Appeal from the Circuit Court, Madison County, No. CV-88-2381, Joseph L. Battle, J.
Marcella A. Mathis, Birmingham, for appellant.
De Martenson and Christopher S. Rodgers of Huie, Fernambucq Stewart, Birmingham, for appellee.
The plaintiff in this case, Marcella A. Mathis, sued General Motors Corporation ("G.M."), alleging defective design of the rear window of the trucks it manufactures. This action followed the death of her husband as a result of a single-vehicle accident. The trial judge entered summary judgment in favor of G.M. after it offered affidavits indicating that the design of the truck window was reasonably safe for its intended use, and that the truck met all of the applicable Federal motor vehicle safety standards when it left the G.M. plant. We affirm.
The decedent, Willie A. Mathis, was driving a 1978 GMC 3/4-ton pickup truck when, according to the complaint filed by Mrs. Mathis, he had a seizure that threw his head backward into the rear window and caused him to lose control of his truck. Mrs. Mathis contends that as a result of the impact with the rear window her husband wrecked the truck and was injured and was in a coma until his death. Mrs. Mathis alleged that the design and placement of the rear window were defective. Although G.M. offered two affidavits, which were sufficient to make a prima facie showing that the design was not defective, Mrs. Mathis offered nothing concerning the allegedly defective design of the window other than her own allegations thereof. This is simply not the "substantial evidence" required to withstand a properly supported motion for summary judgment.
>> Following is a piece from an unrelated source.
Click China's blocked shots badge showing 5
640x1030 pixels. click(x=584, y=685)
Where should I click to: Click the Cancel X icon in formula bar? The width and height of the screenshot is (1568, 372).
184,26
Therefore, the summary judgment was proper. See Rule 56, A.R.Civ.P.
Mrs. Mathis further contends that the trial judge erred in denying her motion to alter, amend, or vacate the judgment pursuant to Rule 59(e), A.R.Civ.P. We have examined the record and conclude that there was no abuse of discretion on the part of the trial judge in denying that motion.
For the foregoing reasons, the judgment is hereby affirmed.
AFFIRMED.
HORNSBY, C.J., and MADDOX, ALMON, ADAMS and STEAGALL, concur.